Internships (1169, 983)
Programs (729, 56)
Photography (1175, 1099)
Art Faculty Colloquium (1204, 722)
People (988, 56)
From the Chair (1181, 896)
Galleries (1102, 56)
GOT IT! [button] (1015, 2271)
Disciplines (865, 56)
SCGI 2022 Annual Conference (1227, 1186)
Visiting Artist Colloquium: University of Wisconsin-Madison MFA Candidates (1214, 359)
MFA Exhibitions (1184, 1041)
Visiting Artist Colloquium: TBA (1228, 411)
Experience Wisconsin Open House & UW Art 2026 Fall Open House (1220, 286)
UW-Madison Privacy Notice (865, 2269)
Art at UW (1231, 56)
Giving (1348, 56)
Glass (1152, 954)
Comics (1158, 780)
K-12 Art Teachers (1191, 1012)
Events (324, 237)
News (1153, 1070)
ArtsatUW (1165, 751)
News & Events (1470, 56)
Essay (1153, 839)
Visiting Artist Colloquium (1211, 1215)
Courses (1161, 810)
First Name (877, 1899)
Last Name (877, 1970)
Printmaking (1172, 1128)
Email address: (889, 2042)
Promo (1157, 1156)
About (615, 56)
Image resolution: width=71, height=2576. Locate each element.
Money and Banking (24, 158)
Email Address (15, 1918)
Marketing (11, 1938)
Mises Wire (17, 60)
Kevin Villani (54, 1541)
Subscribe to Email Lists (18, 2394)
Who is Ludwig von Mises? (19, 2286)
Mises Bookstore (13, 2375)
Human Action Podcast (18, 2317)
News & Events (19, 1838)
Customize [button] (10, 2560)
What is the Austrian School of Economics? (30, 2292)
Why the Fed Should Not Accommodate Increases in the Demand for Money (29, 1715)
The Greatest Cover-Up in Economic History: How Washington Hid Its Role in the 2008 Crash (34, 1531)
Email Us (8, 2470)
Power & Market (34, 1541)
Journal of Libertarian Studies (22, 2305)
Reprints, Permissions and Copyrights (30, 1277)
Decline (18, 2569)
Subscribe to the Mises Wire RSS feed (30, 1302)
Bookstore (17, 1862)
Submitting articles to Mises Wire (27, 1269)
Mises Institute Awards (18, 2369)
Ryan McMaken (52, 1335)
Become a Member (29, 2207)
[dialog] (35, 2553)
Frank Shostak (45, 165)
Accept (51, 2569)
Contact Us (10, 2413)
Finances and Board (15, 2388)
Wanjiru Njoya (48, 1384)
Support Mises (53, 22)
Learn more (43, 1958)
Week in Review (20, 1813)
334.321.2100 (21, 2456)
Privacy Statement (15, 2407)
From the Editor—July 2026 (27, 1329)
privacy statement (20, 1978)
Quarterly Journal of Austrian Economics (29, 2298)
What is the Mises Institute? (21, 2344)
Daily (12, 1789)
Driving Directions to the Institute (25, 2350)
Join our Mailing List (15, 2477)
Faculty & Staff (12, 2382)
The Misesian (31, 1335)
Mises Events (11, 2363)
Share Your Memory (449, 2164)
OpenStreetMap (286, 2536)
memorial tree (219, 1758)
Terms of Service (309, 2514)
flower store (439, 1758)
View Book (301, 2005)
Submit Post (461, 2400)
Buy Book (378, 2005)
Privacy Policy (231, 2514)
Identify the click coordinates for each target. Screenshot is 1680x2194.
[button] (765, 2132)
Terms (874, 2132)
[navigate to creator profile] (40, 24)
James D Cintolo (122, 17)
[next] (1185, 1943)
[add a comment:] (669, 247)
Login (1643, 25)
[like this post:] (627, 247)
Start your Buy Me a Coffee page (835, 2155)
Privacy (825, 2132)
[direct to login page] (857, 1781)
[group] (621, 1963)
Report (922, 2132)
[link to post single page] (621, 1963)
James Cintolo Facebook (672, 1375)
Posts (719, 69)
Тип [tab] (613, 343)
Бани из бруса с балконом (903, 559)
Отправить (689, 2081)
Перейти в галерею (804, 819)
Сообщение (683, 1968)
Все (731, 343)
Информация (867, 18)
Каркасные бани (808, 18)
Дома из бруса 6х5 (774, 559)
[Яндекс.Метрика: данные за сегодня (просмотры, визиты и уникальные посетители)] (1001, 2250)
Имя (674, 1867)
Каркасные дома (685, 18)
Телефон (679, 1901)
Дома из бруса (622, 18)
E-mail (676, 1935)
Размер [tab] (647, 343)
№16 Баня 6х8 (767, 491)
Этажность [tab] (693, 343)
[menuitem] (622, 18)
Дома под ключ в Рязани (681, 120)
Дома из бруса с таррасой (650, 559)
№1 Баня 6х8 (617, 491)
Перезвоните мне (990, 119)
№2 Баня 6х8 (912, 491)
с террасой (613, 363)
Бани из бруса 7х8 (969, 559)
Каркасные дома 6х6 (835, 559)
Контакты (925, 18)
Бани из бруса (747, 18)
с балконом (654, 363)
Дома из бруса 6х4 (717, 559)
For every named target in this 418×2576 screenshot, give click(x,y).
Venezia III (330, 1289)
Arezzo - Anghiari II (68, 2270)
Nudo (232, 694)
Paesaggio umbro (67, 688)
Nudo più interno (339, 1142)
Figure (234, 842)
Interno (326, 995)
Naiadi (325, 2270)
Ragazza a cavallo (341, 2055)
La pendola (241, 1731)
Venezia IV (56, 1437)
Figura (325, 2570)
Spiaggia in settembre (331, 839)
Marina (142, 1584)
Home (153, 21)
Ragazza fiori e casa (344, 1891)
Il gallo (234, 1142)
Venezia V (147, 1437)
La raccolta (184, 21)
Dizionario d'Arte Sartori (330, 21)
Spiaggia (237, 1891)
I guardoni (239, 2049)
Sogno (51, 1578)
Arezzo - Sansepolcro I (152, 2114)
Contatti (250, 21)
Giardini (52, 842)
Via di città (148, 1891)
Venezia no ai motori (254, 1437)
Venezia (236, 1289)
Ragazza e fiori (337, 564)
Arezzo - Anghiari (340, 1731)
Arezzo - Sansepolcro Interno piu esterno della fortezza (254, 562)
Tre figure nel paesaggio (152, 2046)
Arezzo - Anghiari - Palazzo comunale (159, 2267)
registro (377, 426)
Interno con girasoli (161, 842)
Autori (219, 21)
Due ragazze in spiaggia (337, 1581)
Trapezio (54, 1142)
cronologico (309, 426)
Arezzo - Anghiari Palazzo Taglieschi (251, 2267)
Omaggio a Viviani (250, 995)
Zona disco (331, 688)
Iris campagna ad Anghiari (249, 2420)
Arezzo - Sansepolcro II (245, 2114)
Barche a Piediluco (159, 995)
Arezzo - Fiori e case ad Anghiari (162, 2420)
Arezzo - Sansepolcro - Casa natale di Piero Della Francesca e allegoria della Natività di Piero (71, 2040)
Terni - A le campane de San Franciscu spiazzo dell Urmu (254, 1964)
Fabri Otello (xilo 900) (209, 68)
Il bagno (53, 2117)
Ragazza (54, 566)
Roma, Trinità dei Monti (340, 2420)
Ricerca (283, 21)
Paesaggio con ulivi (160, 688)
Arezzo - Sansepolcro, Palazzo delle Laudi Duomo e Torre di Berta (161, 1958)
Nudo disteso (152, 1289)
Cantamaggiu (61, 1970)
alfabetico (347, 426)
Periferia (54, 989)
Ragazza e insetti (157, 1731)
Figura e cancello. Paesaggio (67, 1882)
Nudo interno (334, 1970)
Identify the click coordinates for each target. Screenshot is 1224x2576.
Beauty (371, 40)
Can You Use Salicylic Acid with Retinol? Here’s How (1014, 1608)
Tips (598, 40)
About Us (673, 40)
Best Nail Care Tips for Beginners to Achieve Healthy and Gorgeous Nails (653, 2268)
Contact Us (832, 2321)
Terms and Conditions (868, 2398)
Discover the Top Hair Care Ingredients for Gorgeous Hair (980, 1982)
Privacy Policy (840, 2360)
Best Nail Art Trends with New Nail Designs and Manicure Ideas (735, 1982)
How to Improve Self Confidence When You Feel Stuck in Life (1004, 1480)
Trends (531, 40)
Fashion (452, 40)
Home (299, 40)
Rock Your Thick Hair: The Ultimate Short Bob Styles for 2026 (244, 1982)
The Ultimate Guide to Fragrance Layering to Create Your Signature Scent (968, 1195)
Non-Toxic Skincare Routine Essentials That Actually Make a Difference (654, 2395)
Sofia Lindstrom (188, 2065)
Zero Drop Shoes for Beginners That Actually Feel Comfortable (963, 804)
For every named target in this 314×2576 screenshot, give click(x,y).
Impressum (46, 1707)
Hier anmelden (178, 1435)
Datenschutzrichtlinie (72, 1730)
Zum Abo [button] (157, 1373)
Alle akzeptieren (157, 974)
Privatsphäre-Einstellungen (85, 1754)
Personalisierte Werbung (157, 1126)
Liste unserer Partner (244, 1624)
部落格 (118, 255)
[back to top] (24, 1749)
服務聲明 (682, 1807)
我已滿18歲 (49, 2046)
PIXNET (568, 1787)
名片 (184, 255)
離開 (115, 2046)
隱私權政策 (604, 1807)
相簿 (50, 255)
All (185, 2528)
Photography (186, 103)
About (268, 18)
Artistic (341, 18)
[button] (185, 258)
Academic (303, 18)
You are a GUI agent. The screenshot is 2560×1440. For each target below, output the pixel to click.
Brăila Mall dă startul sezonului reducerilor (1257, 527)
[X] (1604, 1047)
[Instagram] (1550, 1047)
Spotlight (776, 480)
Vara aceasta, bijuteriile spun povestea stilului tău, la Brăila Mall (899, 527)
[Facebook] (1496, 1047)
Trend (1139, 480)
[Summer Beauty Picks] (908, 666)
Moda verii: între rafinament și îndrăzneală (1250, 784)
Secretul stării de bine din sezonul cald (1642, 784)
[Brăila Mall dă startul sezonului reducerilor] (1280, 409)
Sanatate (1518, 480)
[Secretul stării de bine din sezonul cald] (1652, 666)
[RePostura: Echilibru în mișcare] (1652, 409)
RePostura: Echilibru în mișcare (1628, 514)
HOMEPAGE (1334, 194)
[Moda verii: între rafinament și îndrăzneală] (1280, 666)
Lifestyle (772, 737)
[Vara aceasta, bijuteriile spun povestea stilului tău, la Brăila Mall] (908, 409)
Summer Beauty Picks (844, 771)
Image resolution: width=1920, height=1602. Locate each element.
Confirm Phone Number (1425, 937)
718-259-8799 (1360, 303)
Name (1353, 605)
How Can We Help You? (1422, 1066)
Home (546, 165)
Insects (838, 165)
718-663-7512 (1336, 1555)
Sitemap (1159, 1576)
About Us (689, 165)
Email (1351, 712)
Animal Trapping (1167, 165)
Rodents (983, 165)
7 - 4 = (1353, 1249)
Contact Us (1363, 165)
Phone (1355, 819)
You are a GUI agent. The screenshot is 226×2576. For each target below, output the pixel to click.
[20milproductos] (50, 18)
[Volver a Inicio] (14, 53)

• • • • • • •

# [Work item]
There is a line with "La raccolta (184, 21)" and a line with "Ragazza e fiori (337, 564)" above. Copy exactly those two lines and all lines between them, with nothing else.

# [The answer]
La raccolta (184, 21)
Dizionario d'Arte Sartori (330, 21)
Spiaggia (237, 1891)
I guardoni (239, 2049)
Sogno (51, 1578)
Arezzo - Sansepolcro I (152, 2114)
Contatti (250, 21)
Giardini (52, 842)
Via di città (148, 1891)
Venezia no ai motori (254, 1437)
Venezia (236, 1289)
Ragazza e fiori (337, 564)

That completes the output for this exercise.